Radimilahy was a doctoral researcher at the Sorbonne University in France between 1981 and 1985, where she studied prehistoric and protohistoric ethnology. Her thesis explored ancient iron-working in Madagascar. She then moved to the University of Uppsala where she studied for a second doctorate, which she was awarded in 1998. This second research project examined the town of Mahilaka, a medieval town in north west Madagascar. After completing these research projects, Radimilahy has continued to undertake field work at multiple sites in Madagascar and use preventative archeology to protect at-risk sites.

In addition to research, she has worked on the collection of Chinese ceramics held at the university museum, an important indicator of trade across the Indian Ocean. She has also spoken out about the need for preventative conservation at sites in Madagascar and the importance of communities being involved in that process. She has held prominent memberships and positions on different scientific and archeological societies, including being the chair for six years at the International Council of Museums (ICOM). Professor Radimilahy plays an active role in teaching and mentorship, and provides guidance and inspiration to her students, and the younger generation in Madagascar. As co-editor of People, Contacts, and the Environment in the African Past she enabled "a new generation of African archaeologists" to present their research to wider audiences.

Radimilahy's monograph Mahilaka was described as "a major contribution to African and Indian Ocean archaeology" by Mike Parker Pearson.

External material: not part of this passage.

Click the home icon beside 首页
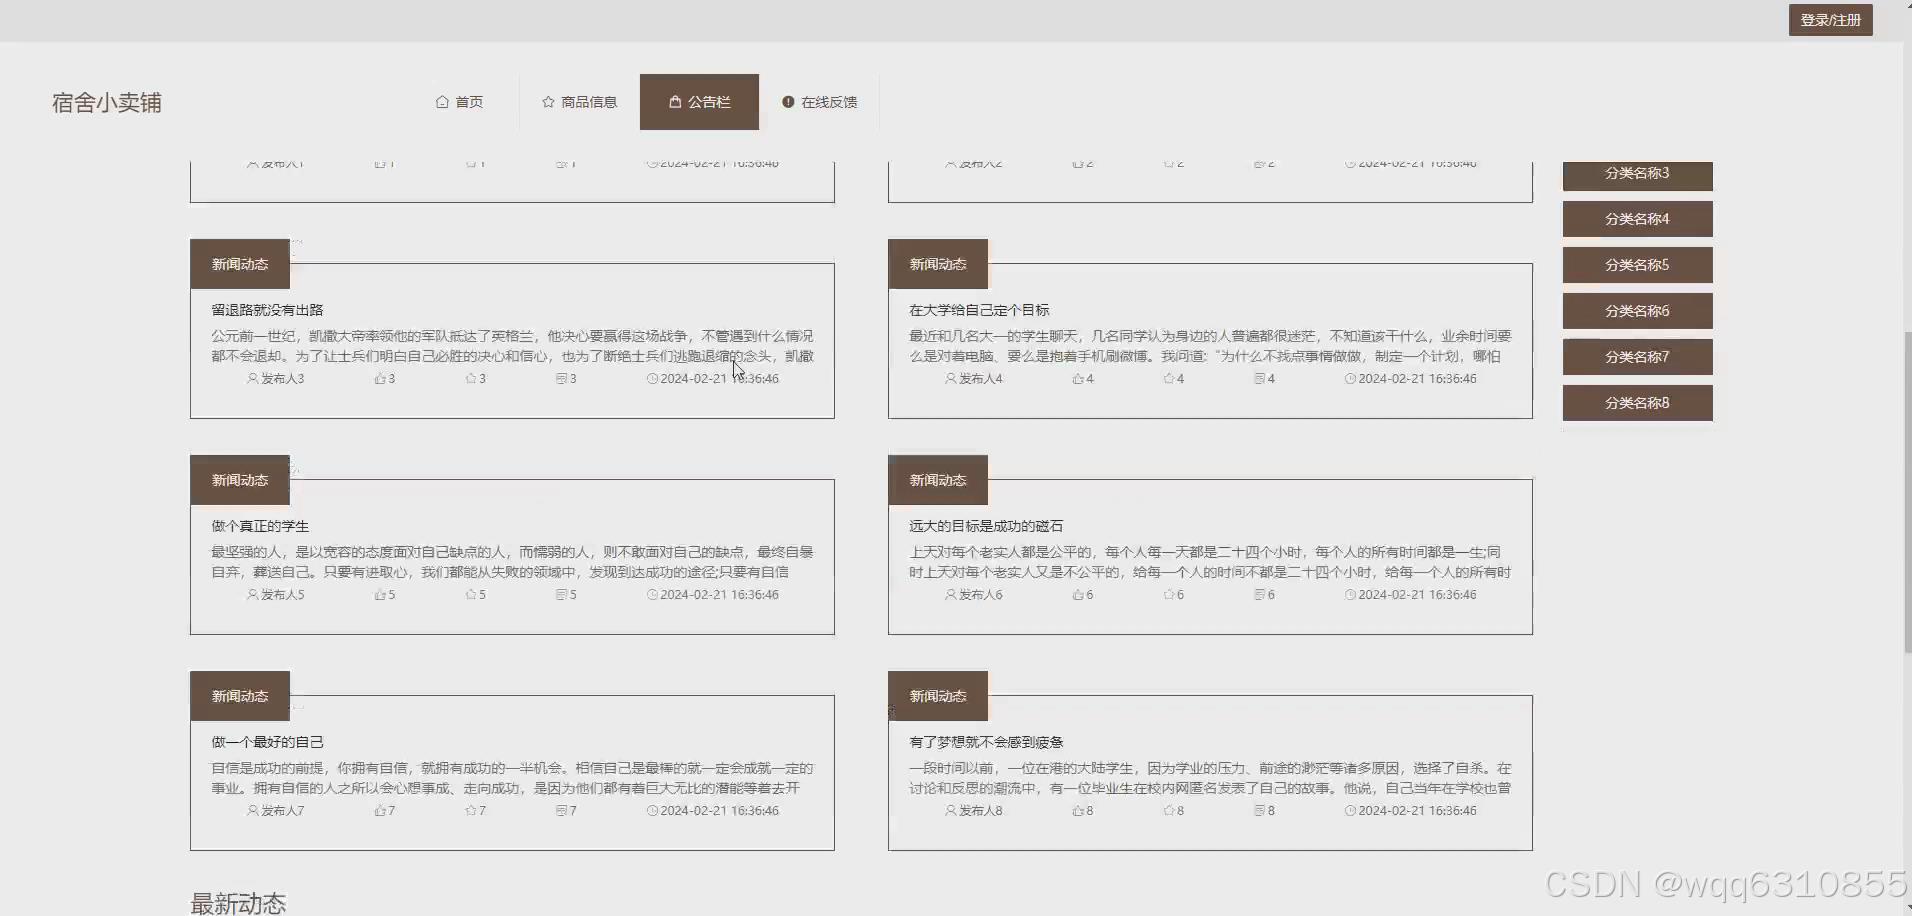The image size is (1912, 916). [x=442, y=101]
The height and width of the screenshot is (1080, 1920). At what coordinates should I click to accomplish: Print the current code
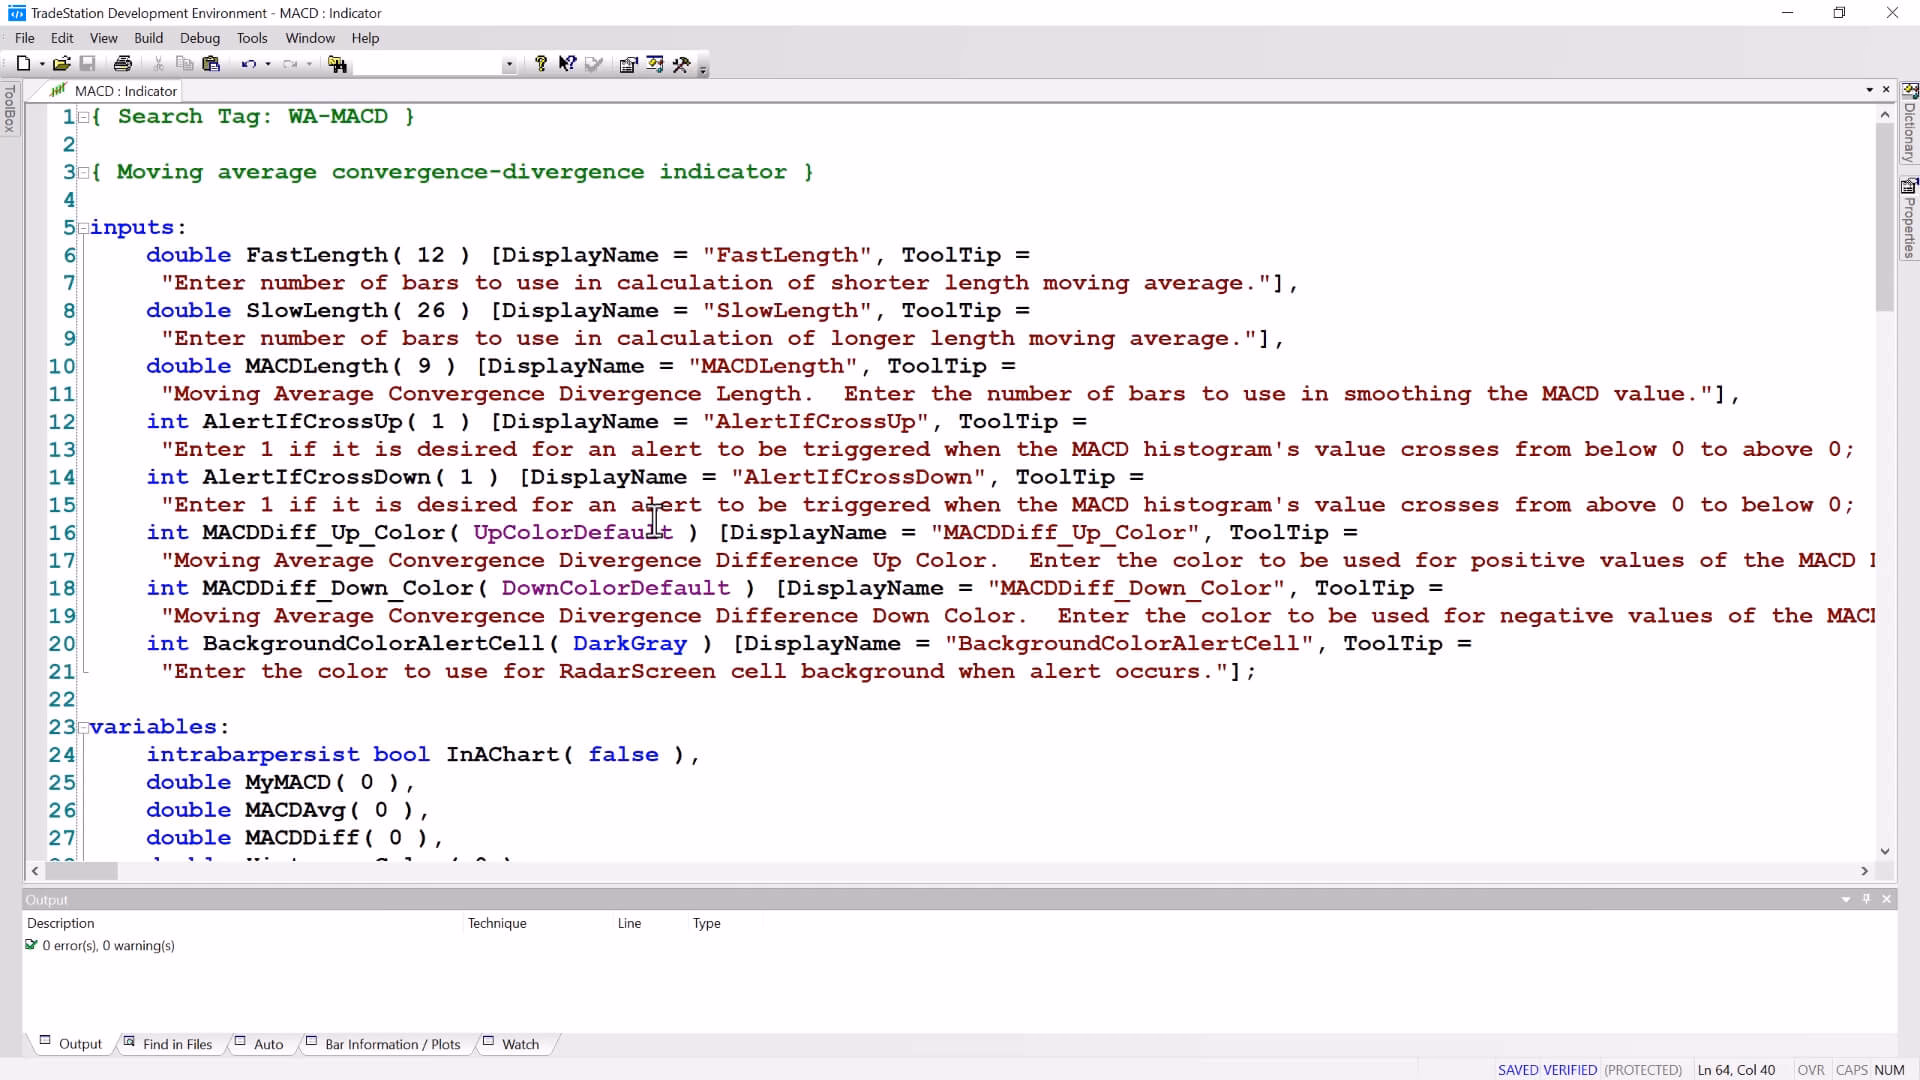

She has acted as principle or co-investigator on a number of projects, including 'Sealinks' a partnership between academics from the Universities of Oxford, Bristol, Michigan, and Sydney and Museum of Art and Archaeology at the University of Antananarivo, which was designed to investigate early links between Madagascar and southeast Asia. She has also co-ordinated the MAGE program of genetic and ethnolinguistic research developed by the University of Bordeaux and the University of Toulouse.

== Selected publications ==

- Chantal M. Radimilahy & Zoë Crossland (2015) Situating Madagascar: Indian Ocean dynamics and archaeological histories, Azania: Archaeological Research in Africa, 50:4, 495–518.
- L’Ancienne Métallurgie du Fer à Madagascar (Oxford, 1988).
- Mahilaka: Excavations in an early town in North Western Madagascar (1998).
- David A. Burney, Julian P. Hume, Roger Randalana, Radosoa A. Andrianaivoarivelo, Owen Griffiths, Gregory J. Middleton, Tanambelo Rasolondrainy, Ramilisonina & Chantal Radimilahy (2020) Rock art from Andriamamelo Cave in the Beanka Protected Area of western Madagascar, The Journal of Island and Coastal Archaeology.
- Elmqvist T, Pyykönen M, Tengö M, Rakotondrasoa F, Rabakonandrianina E, Radimilahy C (2007) Patterns of Loss and Regeneration of Tropical Dry Forest in Madagascar: The Social Institutional Context. PLoS ONE 2(5): e402.